Срубов ясно до боли чувствовал всю безвыходность положения приговоренных. Ему казалось, что высшая мера насилья не в самом расстреле, а в этом раздевании. Из белья на голую землю. Раздетому среди одетых. Унижение предельное. Гнет ожидания смерти усиливался будничностью обстановки. Грязный пол, пыльные стены, подвал. А может быть, каждый из них мечтал быть председателем Учредительного

собрания? Может быть, первым министром ревставрированной монархии в России? Может быть, самим императором? Срубов тоже мечтал стать Народным Комиссаром не только в РСФСР, но даже и МСФСР. И Срубову показалось, что сейчас вместе с ними будут расстреливать и его. Холод тонкими иглами колол спину. Руки теребили портупею, жесткую бороду.

Голый костлявый человек стоял, поблескивая пенсне. Он первым разделся. Комендант показал ему на нос:

- Снимите.

Голый немного наклонился к коменданту, улыбнулся. Срубов увидел тонкое интеллигентное лицо, умный взгляд и русую бородку.

- А как же тогда я? Ведь я тогда и стенки не увижу.

В вопросе, в улыбке наивное, детское. У Срубова мысль: никто никого и не собирается расстреливать. А чекисты захохотали. Комендант выронил папиросу.
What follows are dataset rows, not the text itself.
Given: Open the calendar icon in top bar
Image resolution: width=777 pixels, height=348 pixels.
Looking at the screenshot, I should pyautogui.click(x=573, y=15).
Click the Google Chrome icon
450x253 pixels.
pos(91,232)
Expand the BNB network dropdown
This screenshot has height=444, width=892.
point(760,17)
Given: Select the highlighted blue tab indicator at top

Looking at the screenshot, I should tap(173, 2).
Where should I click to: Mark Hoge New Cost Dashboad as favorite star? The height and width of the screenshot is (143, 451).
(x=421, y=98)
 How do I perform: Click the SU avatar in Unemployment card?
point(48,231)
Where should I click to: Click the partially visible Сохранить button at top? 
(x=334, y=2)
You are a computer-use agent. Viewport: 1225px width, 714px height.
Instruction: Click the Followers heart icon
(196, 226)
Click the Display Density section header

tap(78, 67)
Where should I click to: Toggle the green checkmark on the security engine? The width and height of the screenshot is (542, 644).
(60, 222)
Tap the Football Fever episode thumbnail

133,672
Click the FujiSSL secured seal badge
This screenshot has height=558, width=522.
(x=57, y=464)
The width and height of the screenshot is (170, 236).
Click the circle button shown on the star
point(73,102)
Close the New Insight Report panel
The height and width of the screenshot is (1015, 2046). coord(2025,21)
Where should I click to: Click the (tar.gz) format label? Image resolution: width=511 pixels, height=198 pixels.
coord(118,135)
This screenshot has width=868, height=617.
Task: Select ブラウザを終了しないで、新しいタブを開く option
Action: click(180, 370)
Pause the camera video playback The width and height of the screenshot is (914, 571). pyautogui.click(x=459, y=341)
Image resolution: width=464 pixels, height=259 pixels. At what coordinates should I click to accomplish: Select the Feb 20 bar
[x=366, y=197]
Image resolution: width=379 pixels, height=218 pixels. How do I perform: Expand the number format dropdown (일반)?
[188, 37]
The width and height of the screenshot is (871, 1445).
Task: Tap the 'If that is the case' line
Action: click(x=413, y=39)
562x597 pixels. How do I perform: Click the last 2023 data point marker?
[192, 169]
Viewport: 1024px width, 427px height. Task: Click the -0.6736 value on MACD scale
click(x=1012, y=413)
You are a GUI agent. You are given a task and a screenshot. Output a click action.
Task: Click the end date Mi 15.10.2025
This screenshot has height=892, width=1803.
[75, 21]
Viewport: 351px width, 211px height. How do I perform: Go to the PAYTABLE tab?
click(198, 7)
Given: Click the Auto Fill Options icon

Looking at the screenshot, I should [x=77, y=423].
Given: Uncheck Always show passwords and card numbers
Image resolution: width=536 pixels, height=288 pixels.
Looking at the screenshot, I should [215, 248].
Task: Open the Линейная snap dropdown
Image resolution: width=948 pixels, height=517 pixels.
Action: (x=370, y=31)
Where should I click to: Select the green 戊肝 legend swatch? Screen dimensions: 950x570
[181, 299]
- Вы славный парень, черт возьми. Ну ничего, мы вас подведем. А пенсне-то все-таки снимите.

Другой, тучный, с черной шерстью на груди, тяжелым басом:

- Я хочу дать последнее показание.

Комендант обернулся к Срубову. Срубов подошел ближе. Вынул записную книжку. Записывать стал не вдумываясь в смысл показания, не критикуя его. Был рад отсрочке решительного момента. А толстый врал, путался, тянул.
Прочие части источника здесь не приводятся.